Indonesia, sebagai negara kepulauan terbesar di dunia, memiliki perbatasan darat dan laut yang panjang dan kompleks. Di tengah rimba lebat Kalimantan, pegunungan terjal Papua, atau pulau-pulau terluar yang terpencil, berdiri kokoh prajurit-prajurit Tentara Nasional Indonesia (TNI) yang tergabung dalam Satuan Tugas Pengamanan Perbatasan (Satgas Pamtas). Mereka adalah Benteng Terakhir pertahanan Negara Kesatuan Republik Indonesia (NKRI), sebuah garis depan yang tidak hanya dijaga dengan senjata, tetapi juga dengan misi kemanusiaan dan pembangunan. Kehadiran Benteng Terakhir ini sangat vital, bukan hanya untuk menjaga patok batas, melainkan juga untuk mengatasi ancaman transnasional dan krisis sosial di wilayah 3T (Terdepan, Terluar, Tertinggal).
Tugas Satgas Pamtas sangat multidimensional, melampaui sekadar operasi militer. Mereka mengemban tiga tugas pokok: menjaga keamanan dari ancaman militer dan non-militer, membantu pemerintah daerah dalam pelayanan dasar, dan membangun komunikasi inklusif dengan masyarakat. Salah satu tantangan terbesar adalah pengamanan patok batas negara, yang di perbatasan darat RI-Malaysia di Kalimantan Utara, misalnya, berjumlah ribuan dan tersebar di medan yang sangat ekstrem, seperti hutan bakau dan perbukitan terjal, sepanjang lebih dari 500 km. Satgas Pamtas Yonif 623/Bhakti Wira Utama pernah melaporkan bahwa dari 6.849 patok yang tersebar, beberapa hilang atau bergeser akibat fenomena alam seperti longsor dan cuaca buruk. Oleh karena itu, patroli rutin untuk memastikan keberadaan patok ini adalah tugas yang memakan waktu dan menguras tenaga fisik.

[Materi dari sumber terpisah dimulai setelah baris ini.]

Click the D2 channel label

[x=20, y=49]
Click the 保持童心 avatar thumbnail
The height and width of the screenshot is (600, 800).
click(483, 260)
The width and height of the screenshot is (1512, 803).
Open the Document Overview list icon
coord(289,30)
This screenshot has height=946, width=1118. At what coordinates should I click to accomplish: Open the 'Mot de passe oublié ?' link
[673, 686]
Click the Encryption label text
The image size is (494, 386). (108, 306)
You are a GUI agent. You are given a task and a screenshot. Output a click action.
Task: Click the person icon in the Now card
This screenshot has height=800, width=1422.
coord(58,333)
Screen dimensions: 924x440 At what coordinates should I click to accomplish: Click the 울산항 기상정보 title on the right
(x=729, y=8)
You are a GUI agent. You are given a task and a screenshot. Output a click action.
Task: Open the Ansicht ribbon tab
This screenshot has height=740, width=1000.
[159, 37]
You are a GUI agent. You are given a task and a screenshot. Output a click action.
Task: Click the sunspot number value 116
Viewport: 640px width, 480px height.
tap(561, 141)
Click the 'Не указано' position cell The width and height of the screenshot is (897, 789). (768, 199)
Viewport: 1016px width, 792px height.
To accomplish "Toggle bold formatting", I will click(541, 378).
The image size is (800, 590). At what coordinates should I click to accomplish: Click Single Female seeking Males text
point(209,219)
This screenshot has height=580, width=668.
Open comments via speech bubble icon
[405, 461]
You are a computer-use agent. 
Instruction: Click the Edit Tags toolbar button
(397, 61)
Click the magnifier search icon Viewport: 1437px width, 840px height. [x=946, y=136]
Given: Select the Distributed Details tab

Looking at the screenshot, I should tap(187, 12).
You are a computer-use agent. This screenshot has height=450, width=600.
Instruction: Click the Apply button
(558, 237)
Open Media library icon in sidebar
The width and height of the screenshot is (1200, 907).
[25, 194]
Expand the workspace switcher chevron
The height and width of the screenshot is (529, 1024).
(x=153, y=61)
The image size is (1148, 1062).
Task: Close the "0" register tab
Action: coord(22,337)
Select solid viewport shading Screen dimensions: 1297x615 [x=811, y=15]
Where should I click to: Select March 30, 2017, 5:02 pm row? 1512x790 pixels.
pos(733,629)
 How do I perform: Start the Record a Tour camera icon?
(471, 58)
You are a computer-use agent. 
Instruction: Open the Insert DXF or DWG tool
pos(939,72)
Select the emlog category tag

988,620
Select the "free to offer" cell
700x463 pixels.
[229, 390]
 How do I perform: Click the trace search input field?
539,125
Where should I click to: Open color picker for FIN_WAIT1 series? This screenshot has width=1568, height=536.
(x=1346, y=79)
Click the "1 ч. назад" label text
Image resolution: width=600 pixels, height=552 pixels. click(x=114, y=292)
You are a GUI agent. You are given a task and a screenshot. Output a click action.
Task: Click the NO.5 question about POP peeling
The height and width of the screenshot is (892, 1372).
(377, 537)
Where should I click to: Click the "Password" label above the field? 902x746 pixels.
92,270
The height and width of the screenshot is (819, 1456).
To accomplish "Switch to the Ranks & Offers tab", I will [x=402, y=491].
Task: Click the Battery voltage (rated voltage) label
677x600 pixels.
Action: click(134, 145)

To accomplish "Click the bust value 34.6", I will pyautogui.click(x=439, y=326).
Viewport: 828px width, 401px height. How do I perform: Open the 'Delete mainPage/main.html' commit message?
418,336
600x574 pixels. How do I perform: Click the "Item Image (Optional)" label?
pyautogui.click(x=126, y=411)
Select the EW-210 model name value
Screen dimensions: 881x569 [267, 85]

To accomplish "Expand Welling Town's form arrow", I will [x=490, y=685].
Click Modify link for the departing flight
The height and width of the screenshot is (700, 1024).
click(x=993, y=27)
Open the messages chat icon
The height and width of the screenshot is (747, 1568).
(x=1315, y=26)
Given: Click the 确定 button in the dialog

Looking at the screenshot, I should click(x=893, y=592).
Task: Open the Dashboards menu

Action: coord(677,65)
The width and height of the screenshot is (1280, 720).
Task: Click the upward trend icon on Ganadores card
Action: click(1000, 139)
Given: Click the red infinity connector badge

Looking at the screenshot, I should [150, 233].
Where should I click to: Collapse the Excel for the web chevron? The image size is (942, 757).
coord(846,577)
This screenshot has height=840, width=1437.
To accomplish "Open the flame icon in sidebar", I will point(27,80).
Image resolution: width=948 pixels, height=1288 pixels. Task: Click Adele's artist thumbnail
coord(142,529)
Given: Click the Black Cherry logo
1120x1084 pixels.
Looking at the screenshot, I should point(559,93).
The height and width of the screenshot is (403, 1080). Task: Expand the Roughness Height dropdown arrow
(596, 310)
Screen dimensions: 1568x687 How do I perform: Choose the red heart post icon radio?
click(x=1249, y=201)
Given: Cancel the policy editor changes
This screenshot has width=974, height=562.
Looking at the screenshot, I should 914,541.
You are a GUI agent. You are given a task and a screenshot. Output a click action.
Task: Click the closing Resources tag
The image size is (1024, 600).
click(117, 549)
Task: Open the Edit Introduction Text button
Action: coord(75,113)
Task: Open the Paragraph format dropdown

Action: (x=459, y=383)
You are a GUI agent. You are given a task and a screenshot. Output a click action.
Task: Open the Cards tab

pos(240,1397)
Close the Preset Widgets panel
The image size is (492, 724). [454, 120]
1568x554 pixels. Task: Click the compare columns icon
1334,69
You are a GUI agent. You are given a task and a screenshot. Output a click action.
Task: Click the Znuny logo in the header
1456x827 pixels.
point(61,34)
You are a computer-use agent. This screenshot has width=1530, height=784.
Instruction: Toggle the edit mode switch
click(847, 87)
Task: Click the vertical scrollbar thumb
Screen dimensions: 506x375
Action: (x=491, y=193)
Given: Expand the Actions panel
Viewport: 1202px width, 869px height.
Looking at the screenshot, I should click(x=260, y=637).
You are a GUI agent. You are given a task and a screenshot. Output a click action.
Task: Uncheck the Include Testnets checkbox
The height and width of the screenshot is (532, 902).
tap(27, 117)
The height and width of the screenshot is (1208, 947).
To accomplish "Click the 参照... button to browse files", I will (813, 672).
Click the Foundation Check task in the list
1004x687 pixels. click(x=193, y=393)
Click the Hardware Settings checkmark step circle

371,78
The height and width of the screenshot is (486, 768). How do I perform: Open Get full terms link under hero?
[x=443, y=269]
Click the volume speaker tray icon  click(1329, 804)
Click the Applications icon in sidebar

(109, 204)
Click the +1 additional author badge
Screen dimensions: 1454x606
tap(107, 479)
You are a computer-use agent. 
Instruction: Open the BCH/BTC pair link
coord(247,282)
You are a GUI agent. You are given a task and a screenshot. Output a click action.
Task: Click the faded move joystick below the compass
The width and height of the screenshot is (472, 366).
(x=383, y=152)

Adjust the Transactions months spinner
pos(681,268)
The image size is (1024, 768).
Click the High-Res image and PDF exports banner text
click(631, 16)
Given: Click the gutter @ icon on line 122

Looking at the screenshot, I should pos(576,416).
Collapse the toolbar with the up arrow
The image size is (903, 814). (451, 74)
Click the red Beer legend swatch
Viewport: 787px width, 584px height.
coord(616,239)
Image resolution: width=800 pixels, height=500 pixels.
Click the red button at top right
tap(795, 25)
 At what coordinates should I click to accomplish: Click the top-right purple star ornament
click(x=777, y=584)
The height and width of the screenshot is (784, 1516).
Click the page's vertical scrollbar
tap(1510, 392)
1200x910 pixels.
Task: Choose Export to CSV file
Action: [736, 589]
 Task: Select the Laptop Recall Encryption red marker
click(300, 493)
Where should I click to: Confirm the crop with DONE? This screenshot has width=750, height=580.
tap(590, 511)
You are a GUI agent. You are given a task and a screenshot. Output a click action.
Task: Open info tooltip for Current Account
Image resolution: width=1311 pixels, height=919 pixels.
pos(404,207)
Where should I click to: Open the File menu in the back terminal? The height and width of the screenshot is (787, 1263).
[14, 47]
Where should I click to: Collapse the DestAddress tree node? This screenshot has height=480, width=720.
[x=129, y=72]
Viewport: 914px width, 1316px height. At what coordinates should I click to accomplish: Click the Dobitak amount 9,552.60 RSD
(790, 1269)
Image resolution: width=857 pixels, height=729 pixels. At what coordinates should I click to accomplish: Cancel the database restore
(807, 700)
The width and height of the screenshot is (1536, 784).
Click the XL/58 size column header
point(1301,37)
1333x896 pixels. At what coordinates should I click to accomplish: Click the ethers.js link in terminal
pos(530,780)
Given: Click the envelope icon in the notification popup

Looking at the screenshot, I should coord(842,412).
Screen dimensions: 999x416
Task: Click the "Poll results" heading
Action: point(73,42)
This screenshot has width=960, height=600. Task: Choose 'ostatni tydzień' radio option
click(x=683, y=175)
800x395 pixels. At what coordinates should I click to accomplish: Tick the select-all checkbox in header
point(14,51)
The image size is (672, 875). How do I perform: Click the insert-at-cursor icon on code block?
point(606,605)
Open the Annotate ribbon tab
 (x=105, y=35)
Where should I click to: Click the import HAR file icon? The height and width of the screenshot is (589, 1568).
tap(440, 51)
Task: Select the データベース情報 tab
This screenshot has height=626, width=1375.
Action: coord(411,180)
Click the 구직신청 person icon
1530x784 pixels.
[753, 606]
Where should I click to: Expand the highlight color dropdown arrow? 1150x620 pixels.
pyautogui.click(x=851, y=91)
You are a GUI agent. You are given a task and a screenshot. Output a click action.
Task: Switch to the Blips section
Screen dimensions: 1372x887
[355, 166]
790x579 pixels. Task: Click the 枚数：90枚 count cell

Selain ancaman pergeseran batas wilayah, prajurit yang bertugas di Benteng Terakhir ini juga menjadi garda terdepan dalam memberantas kejahatan lintas batas. Wilayah perbatasan, seperti Entikong di Kalimantan Barat, merupakan jalur rawan penyelundupan narkoba, illegal logging, dan bahkan perdagangan manusia. Pada Oktober 2025, misalnya, sebuah laporan dari perbatasan RI-Papua Nugini (PNG) menyoroti keberhasilan Satgas Pamtas Yonif 4 Marinir dalam membangun titik kuat baru di Distrik Pasir Putih, Paniai, yang menjadi kunci dalam mengontrol pergerakan ilegal dan kelompok separatis bersenjata. Keberhasilan ini tidak lepas dari sinergi yang kuat antara prajurit dan masyarakat setempat.
Di luar tugas tempur dan intelijen, peran sosial Satgas TNI di perbatasan sangat besar. Dalam masa penugasan di Kabupaten Sanggau, Sintang, dan Kapuas Hulu di Kalimantan Barat, personel TNI AD dari Satgas Pamtas Yonif Raider 301/PKS aktif memberikan pelayanan dasar. Mereka berfungsi sebagai guru dadakan yang mengajar anak-anak di sekolah-sekolah terpencil dan sebagai tenaga kesehatan yang menyelenggarakan Posyandu di desa-desa terisolir. Mereka bahkan harus berinisiatif membuat tadah air hujan di pos-pos yang sulit dijangkau untuk memenuhi kebutuhan air bersih. Keberadaan Benteng Terakhir ini telah menjadi penjamin agar pembangunan dapat berjalan, dan rasa nasionalisme masyarakat perbatasan tetap kokoh, menjauhkan mereka dari lunturnya ikatan kebangsaan akibat keterbatasan akses.